Aim of the exercise:
Where the string "screenshot" occurs in a line of the entries below, copy that line.

Entries taken from a collection:
== == ==
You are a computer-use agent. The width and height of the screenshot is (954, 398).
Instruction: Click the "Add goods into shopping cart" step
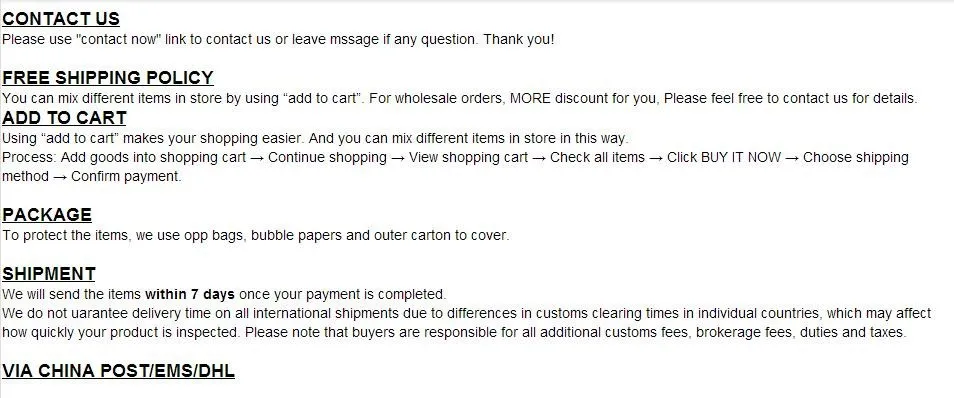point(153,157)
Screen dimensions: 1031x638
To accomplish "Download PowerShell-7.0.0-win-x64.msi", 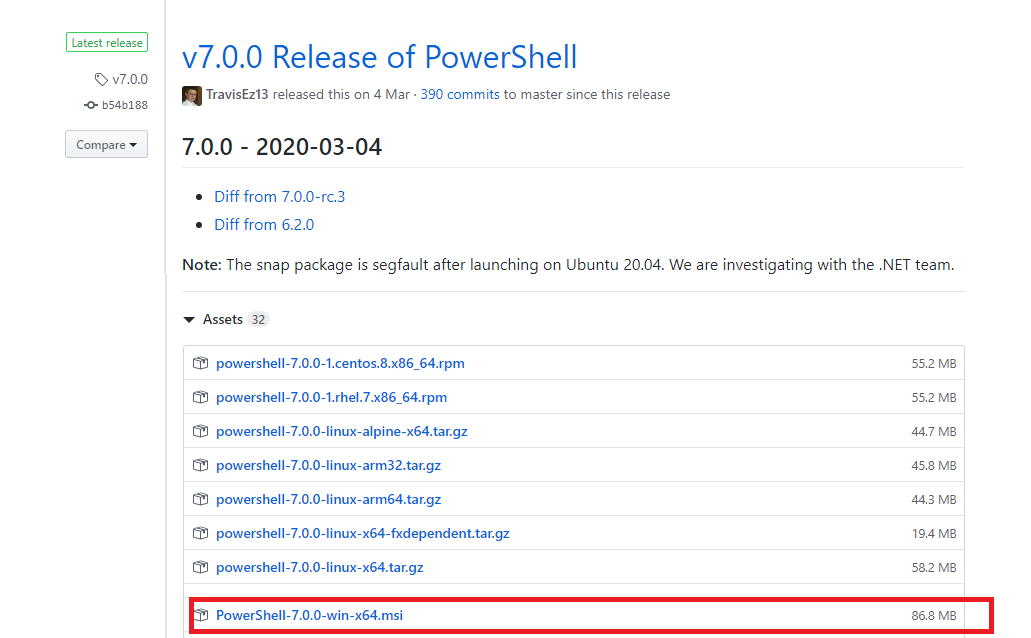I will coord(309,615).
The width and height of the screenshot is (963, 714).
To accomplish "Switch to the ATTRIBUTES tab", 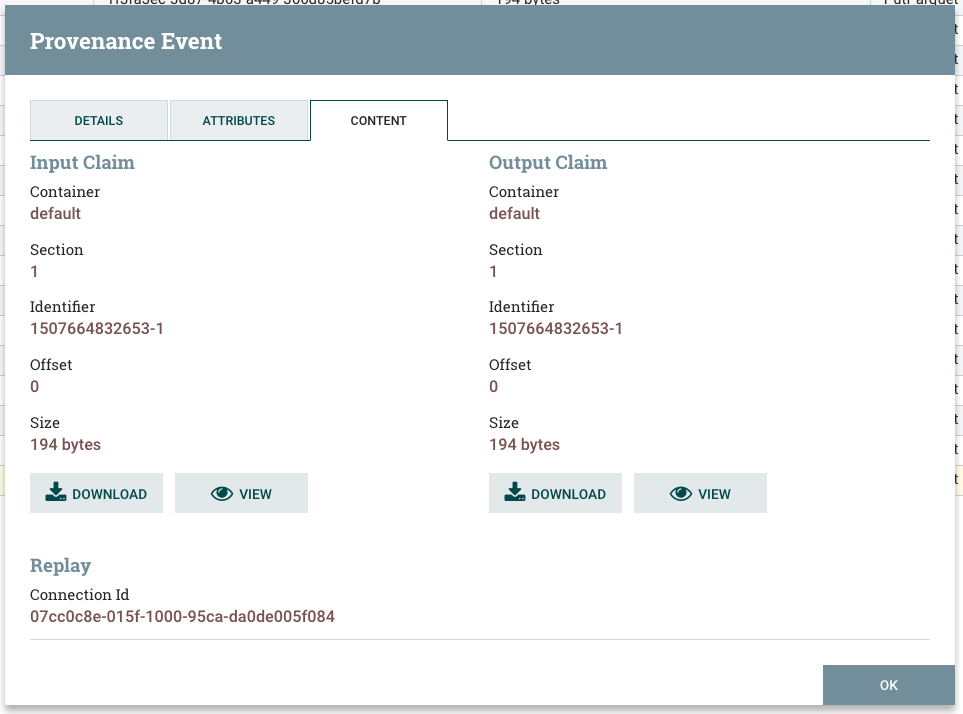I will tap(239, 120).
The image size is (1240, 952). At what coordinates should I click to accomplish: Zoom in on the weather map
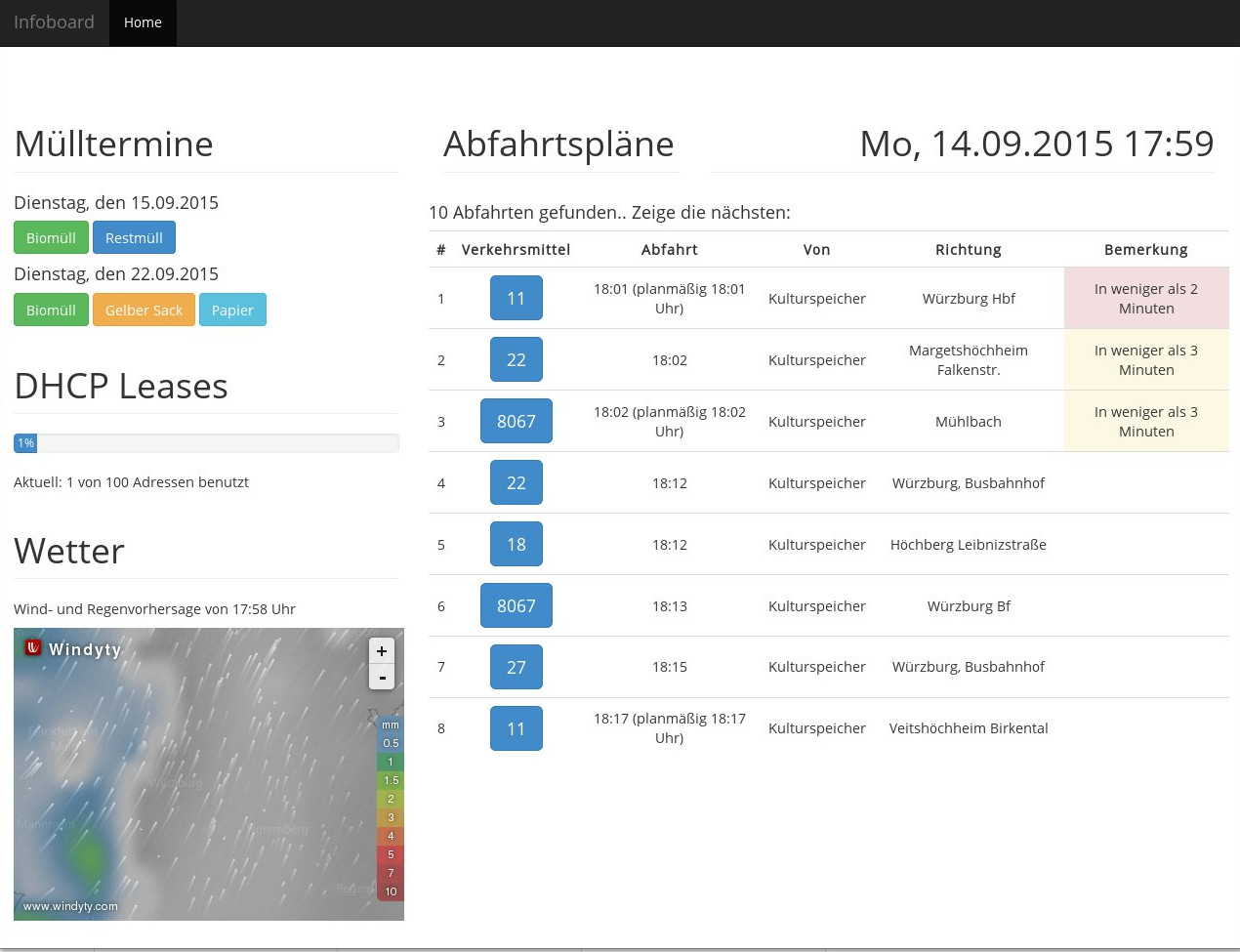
== == ==
Result of this exercise:
You are a computer-use agent. The width and height of the screenshot is (954, 398).
The width and height of the screenshot is (963, 714).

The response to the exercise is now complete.